#TeamSony: Joel Snape's Tough Mudder blog 1

At the risk of pre-empting some sort of disastrous mid-race breakdown and embarrassing myself in front of #TeamSony, I’m just going to come out and say it: I’m not that worried about running a Tough Mudder. Obviously I’m not exactly relishing the prospect of crawling through a tent full of tear gas or diving into a skip full of ice, but you can only control the controllables and worry about the other bits on the day. And in terms of controllables, I think I’ll probably be able to conquer Tough Mudder.

For starters, I like running. Especially when it’s sunny outside, and especially when I’ve got an excuse to do some pull-ups halfway through. With that in mind, I’ve been going out for training jogs all over London, using a combination of GPS from my Xperia Z3 smartphone and headphones to have directions piped straight into my ears while I’m listening to Girl Talk’s Coachella set.

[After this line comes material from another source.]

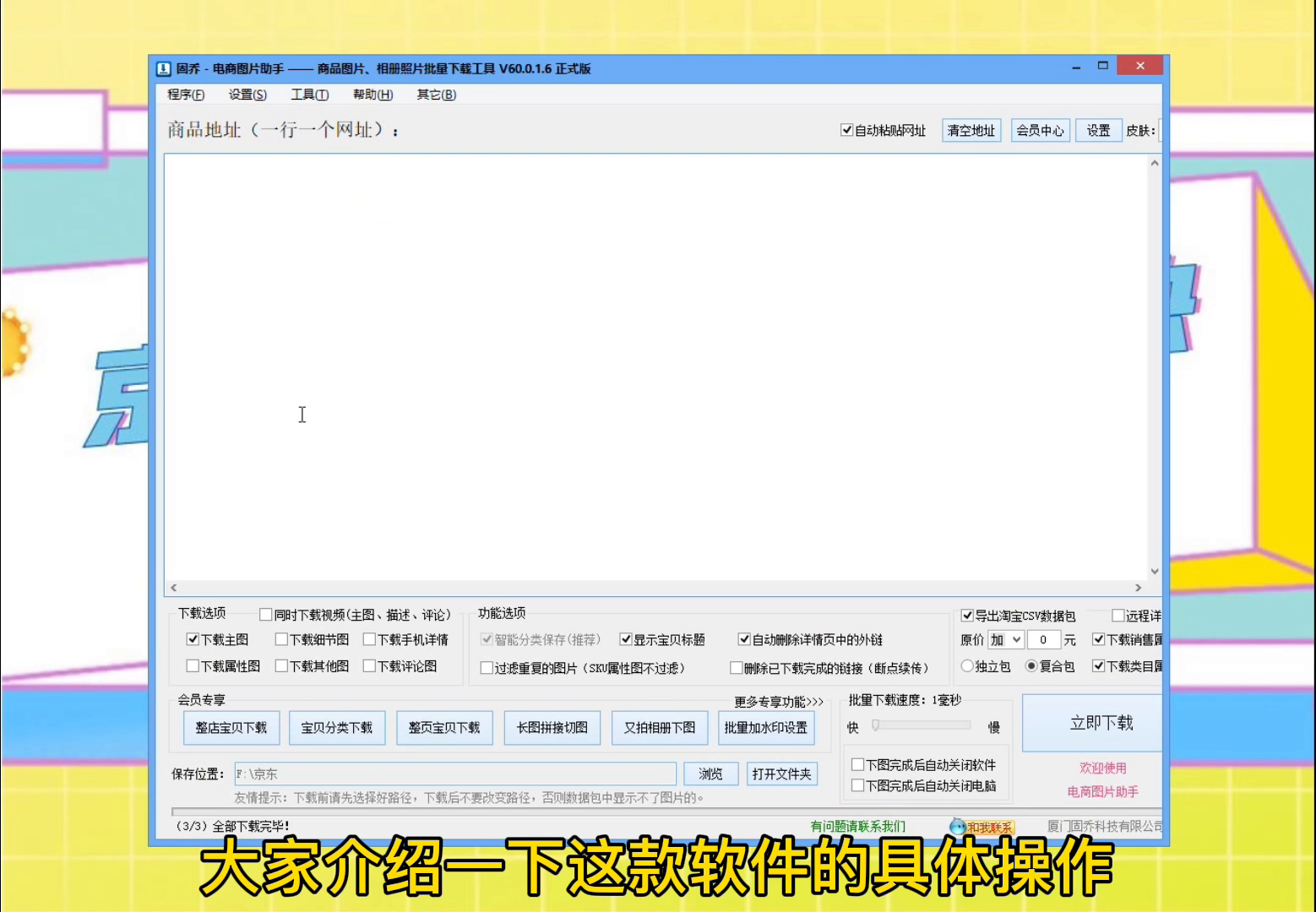
Task: Click the app icon in title bar
Action: pos(164,69)
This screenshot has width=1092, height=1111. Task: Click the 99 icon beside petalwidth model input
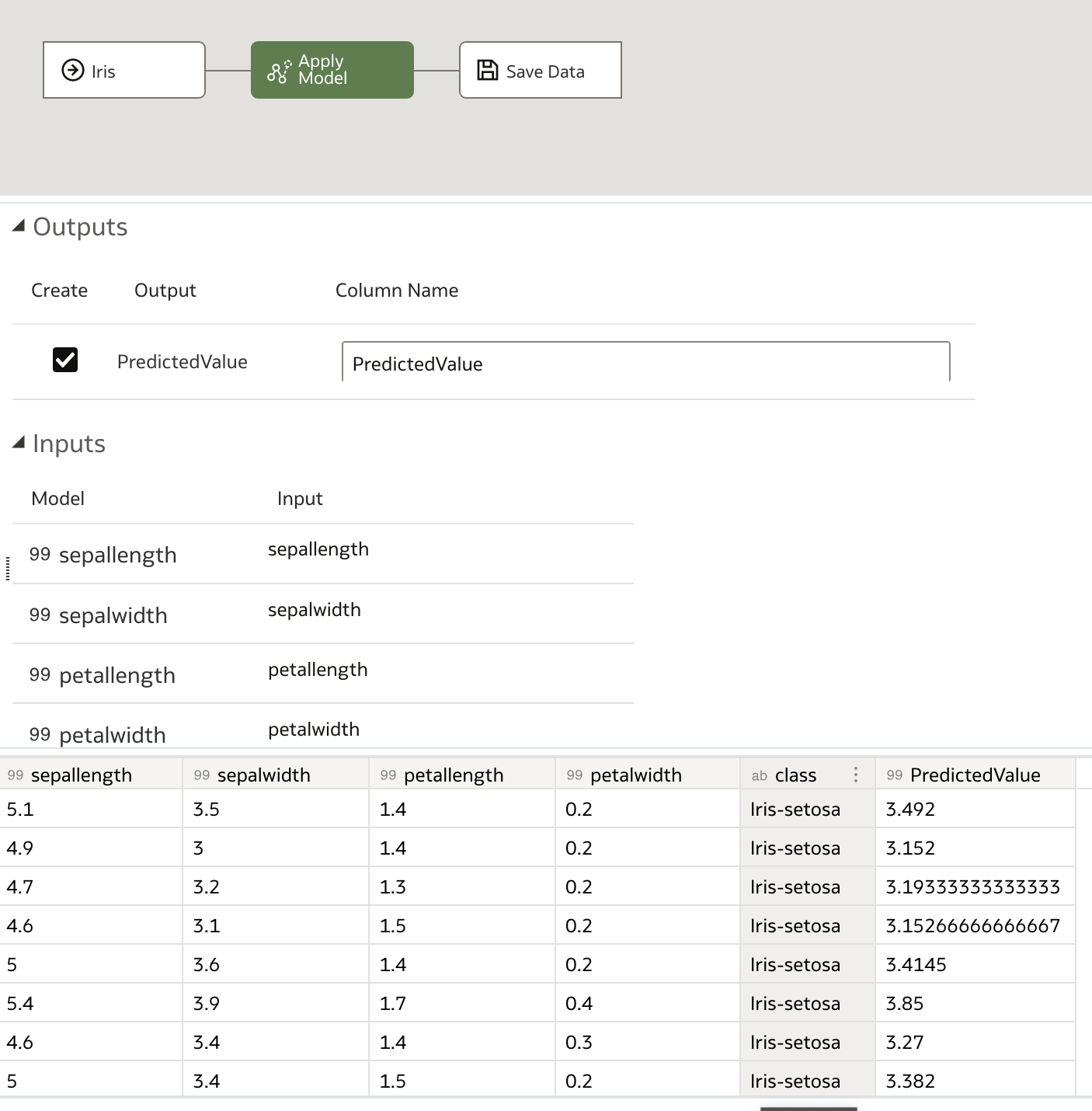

London is the best place for this sort of thing: it’s full of fences and walls to leap off and over, and interesting scenery to dash around, and even the ever-present tourists around Westminster and along the South Bank provide an interesting training stimulus – after all, hopefully we’ll be nipping around the slower competitors on the day. I’ve even been throwing in some parkour and free running-style drills, practising moves like the cat-hang and the kong vault to challenge my upper-body strength.

I discovered on an early training day with Mudder buddy Amanda Khouv that films have seriously misled me about how much grip strength it takes to haul someone one-armed over a ledge, so I’ve been working on that too – adding rope climbs and bouldering to my regular regime so that we can work as a team to get through the whole thing. For any obstacles that are higher than I can jump, of course, I’ll simply have to ride on Rick Edwards’s shoulders, like Master and Blaster from Mad Max 3. I hope he doesn’t mind.

If that all sounds like a lot of training… well, I suppose it is. As editor of Men’s Fitness, I feel a sort of duty to be at least a bit fitter than the rest of Team Sony, and since we can share how we’re doing via Sony’s Lifelog app on Xperia Z3 smartphone when we meet up, the competition’s hotting up. The good news is that even on non-training days, I’m averaging a recovery-promoting 11,000+ steps a day, and sleeping like a giant tranquilised baby. I never thought I’d be looking forward to crawling through a giant muddy puddle under a barbed-wire net but, unbelievably, I actually am. And not just because I’m secretly hoping to get a piggy-back off Rick.